As physicians, we develop habits in the way we examine patients, and the habits we form determine how well we are going to pick up unexpected findings that are maybe unrelated to a patients presenting complaint in the office. Over our careers, over time, we tend not to become more thorough we tend to be become less thorough in our exam. Yet, we have to maintain the same level of vigilance in our 20th year of practice as we had when we first graduated from residency when we do an exam, to look at every part of the eye individually, or we are going to miss important findings. It is most often that we do not look at things or look past things that are right there.
Perhaps the most common reason that surface tumors, for example, are missed is that the exam does not include a thorough look at the conjunctiva. A commonly overlooked part of the exam is to have a patient look way up while inverting the lower lid and look way down while inverting the upper lid up, giving us a full view as far into the conjunctival fornix as possible. It is in these locations that tumors such as lymphomas will occasionally hide, and yet early detection of these tumors can be life-saving. It is in these locations that we will also find other tumors or depositions of the conjunctiva that are important.

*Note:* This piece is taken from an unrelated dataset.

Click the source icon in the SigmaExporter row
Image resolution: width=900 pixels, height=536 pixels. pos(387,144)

It actually takes very little time to meaningfully screen the ocular mucosa. Likewise, a dilated exam and a good look at the fundus to screen for tumors that hide in the retina and choroid are fairly commonplace.

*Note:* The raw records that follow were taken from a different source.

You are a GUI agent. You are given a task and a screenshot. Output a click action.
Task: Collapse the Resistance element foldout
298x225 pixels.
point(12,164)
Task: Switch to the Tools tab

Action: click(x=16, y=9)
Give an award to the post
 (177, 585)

John A. Hovanesian, MD, FACS, is an OSN Cornea/External Disease Board Member.
No real value in wide-scale screening
Tara A. McCannel |
Systemic cancers breast cancer, colon cancer are much more common than choroidal melanoma, and early intervention with screening has been shown to improve patient mortality. Choroidal melanomas are the most prevalent primary ocular cancers, but they are extremely rare, with about four to six cases per million per year diagnosed, and we do not have good data that early vs. later intervention improves mortality. Embarking on a screening endeavor or recommending guidelines to do routine screening on everybody for this extremely rare cancer in which early intervention has not been shown to help is controversial, especially in our environment of limited health care resources.
A patient who has not been seen in a year and is undergoing an ocular examination must have a dilated fundus examination, as should a patient with new ocular symptoms. Any patient who has metastatic cancer of a different origin and develops new ocular symptoms must be examined. However, having metastatic tumors go to the eye from other cancers is relatively uncommon, and we do not have evidence that doing ophthalmic screening is helpful. Known metastatic disease with ocular involvement is typically considered end-stage, however, we have local treatments that frequently do help their vision.
In the future, genetic and molecular testing may change this. In a study we reported last year (J Genet Counsel. 2009;18:265-274), we found that 97% of patients with choroidal melanoma wanted prognostic testing even though the results would not alter medical management. I think that indicates that information is important to patients, even if it is only useful for making plans and knowing what to expect. But as development of genetic and molecular testing continues, and as we move into the era of designer drugs, I am optimistic that we will discover targeted treatments and accurately identify who will benefit from them not just in ocular melanoma, but in other types of cancer as well.
Tara A. McCannel, MD, PhD, is the director of the Ophthalmic Oncology Center at Jules Stein Eye Institute, University of California, Los Angeles.